The only error committed by the trial court that we have noticed in reviewing the record was against the People. The ruling was technically erroneous, only. The questions of the People objected to were only objectionable because leading. In such a case it is the duty of opposing counsel to make specific objection that the questions are leading or else the court should overrule the objection, or if the court sustains an objection merely because the questions are leading, and where no specific objection has been made, the court should state that the objection is sustained because the questions are leading. This practice will advise both counsel that the questions are only technically objectionable, and give the one offending against the rule as to leading questions the opportunity to state the questions in proper form.
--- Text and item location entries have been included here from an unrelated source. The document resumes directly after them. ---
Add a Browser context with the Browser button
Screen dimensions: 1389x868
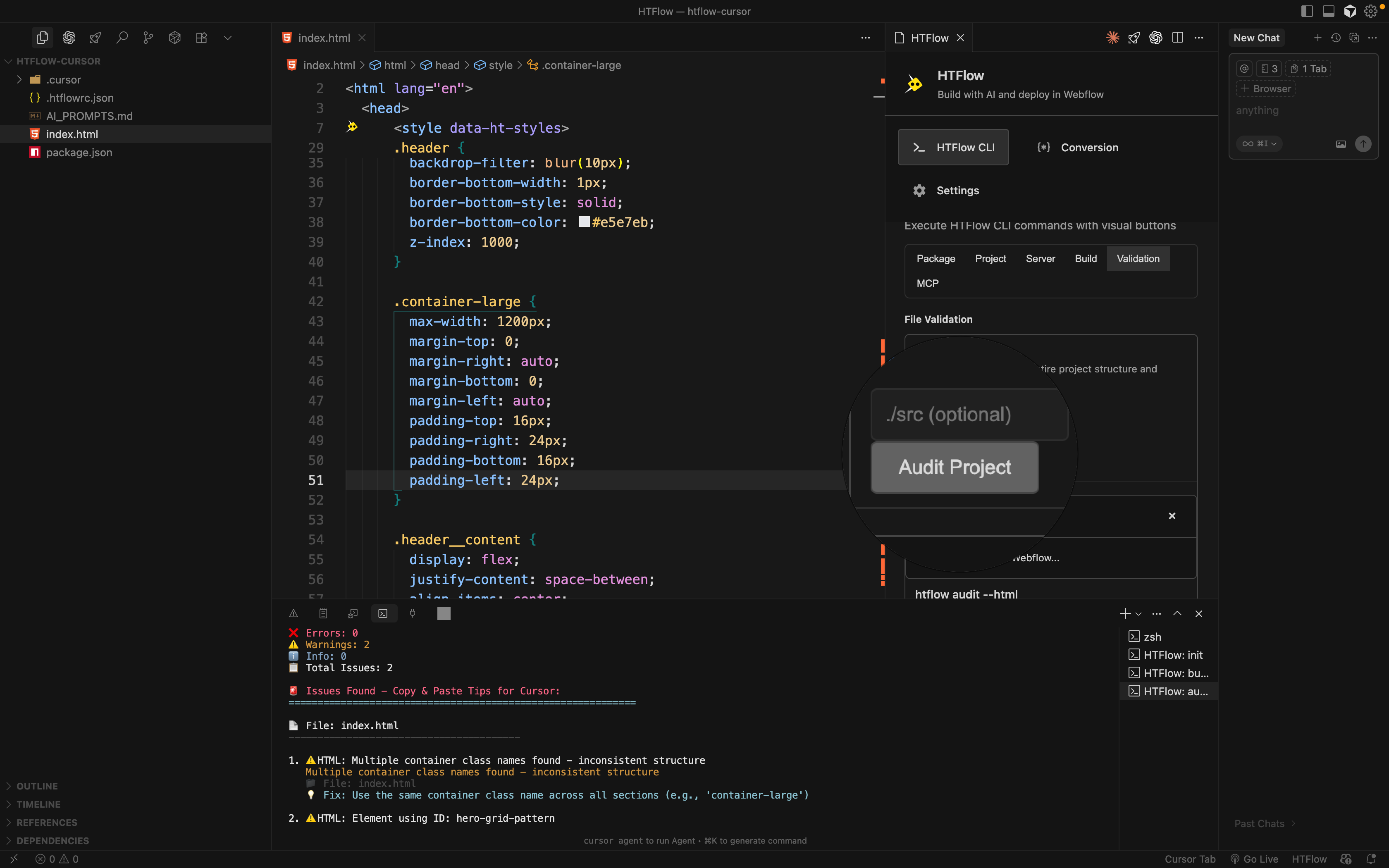(x=1265, y=88)
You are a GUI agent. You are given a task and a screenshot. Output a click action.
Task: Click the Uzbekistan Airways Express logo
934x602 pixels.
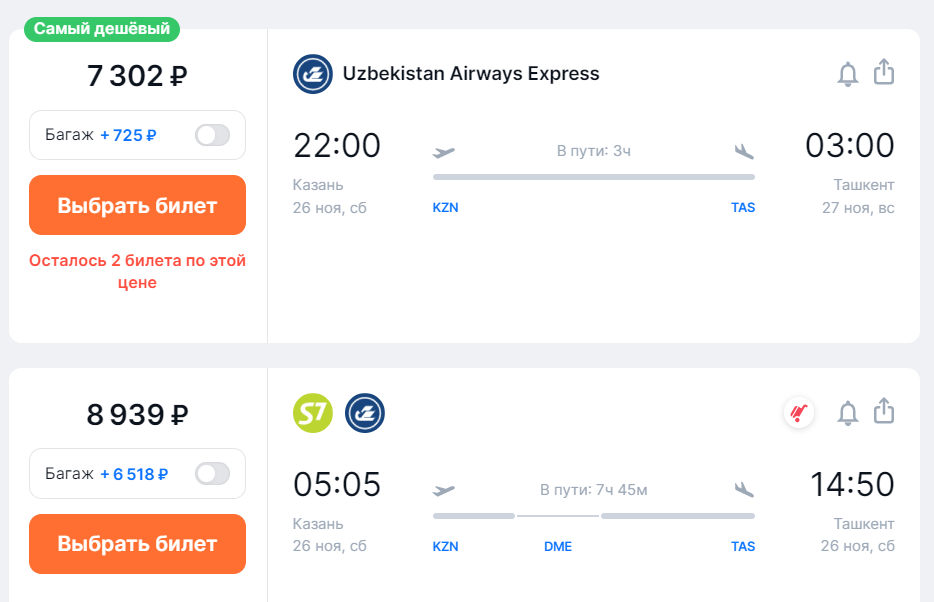(x=313, y=74)
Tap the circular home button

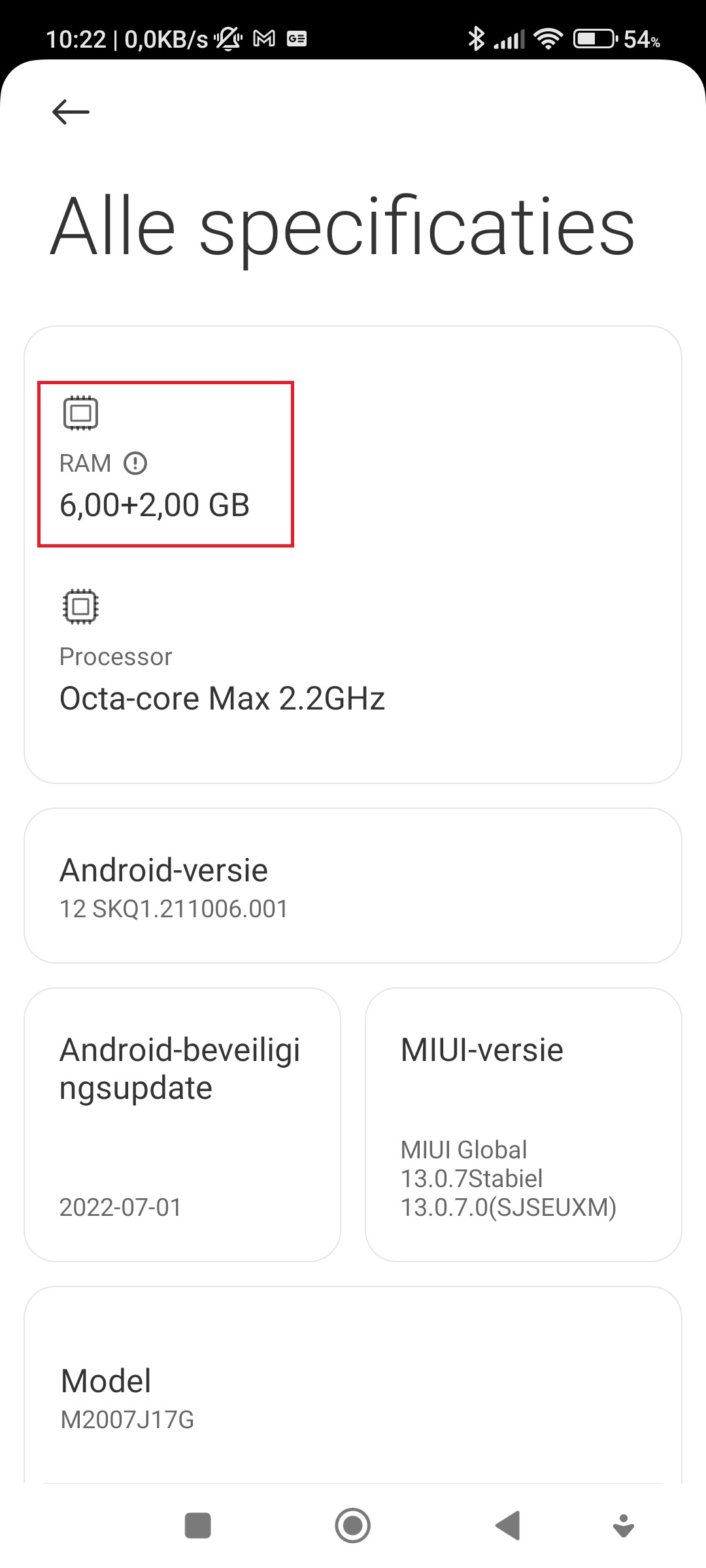[353, 1526]
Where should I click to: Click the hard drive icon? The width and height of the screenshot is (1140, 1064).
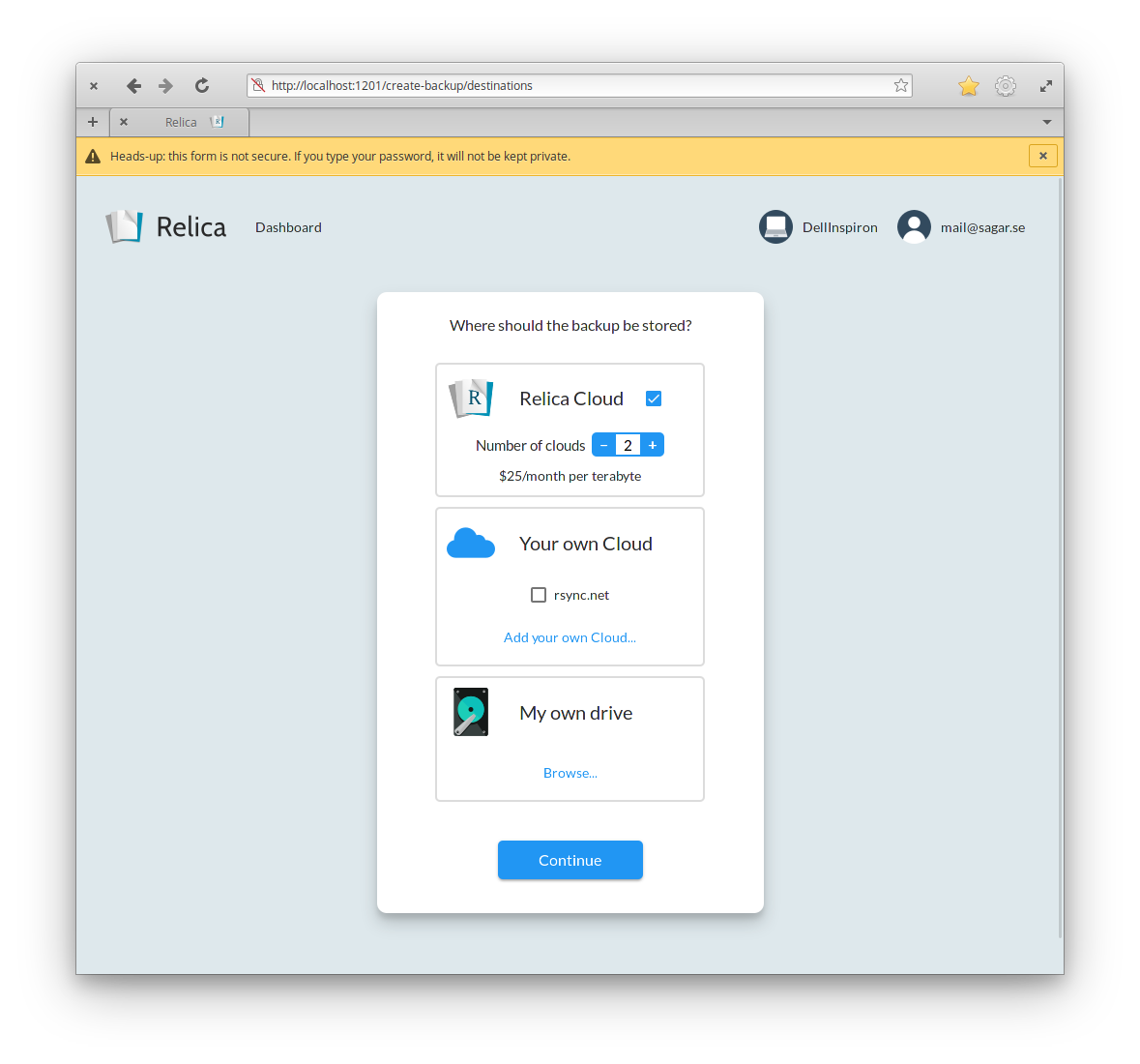click(471, 712)
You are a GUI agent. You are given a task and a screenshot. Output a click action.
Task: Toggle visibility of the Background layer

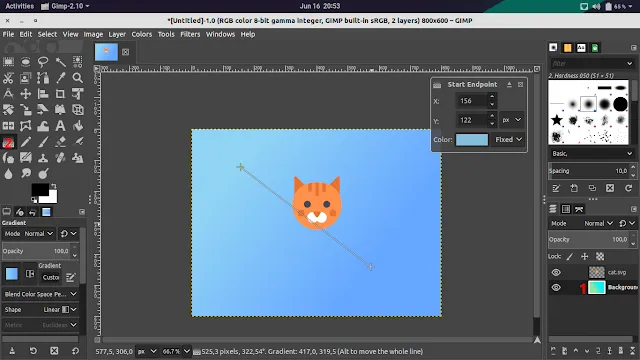coord(556,288)
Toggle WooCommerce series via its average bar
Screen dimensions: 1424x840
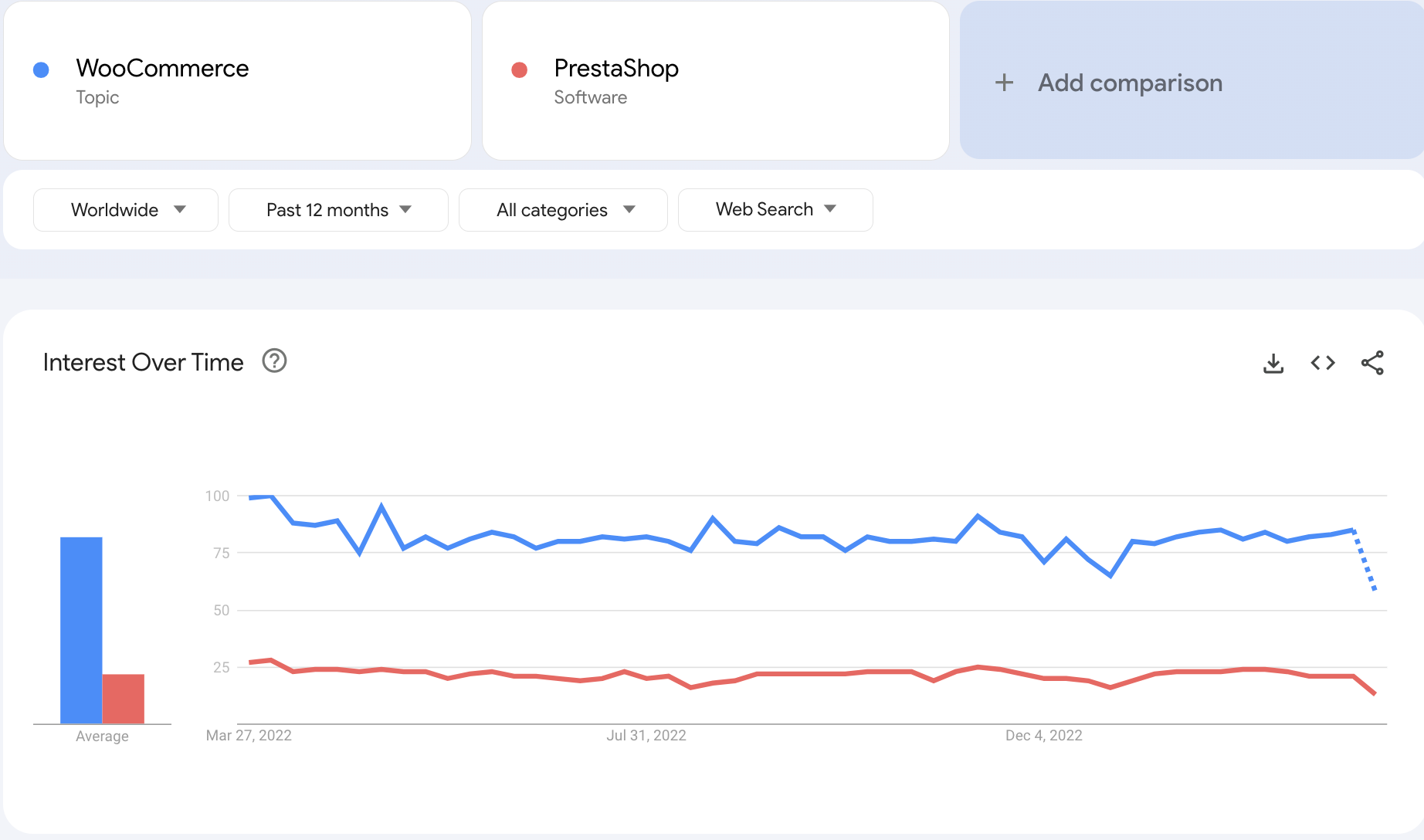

Very valuable evidence was ruled out of this case apparently in the foregoing manner, particularly the testimony of Emmerson Williams, who on rebuttal for the People was asked this question: “You may state to the jury whether or not the defendant Joe Mandrell, and the defendant Willie Marvel, were on the Illinois Central *421railroad track in this county at a switch-stand or near a switch-stand on said track, which is west of Benton and about 240 feet east of the crossing of the intersection of the public highway and the Illinois Central railroad track, just east of the residence of Dan Smith.” This witness had already answered that he lived one and a half miles west of Benton and had lived there four years; that he had known Mandrell twelve or fourteen years and Marvel six or eight years, and that he had seen them often since he knew them.

There is no reversible error in the record, and the judgment of the circuit court is affirmed. T , , rr , Judgment affirmed.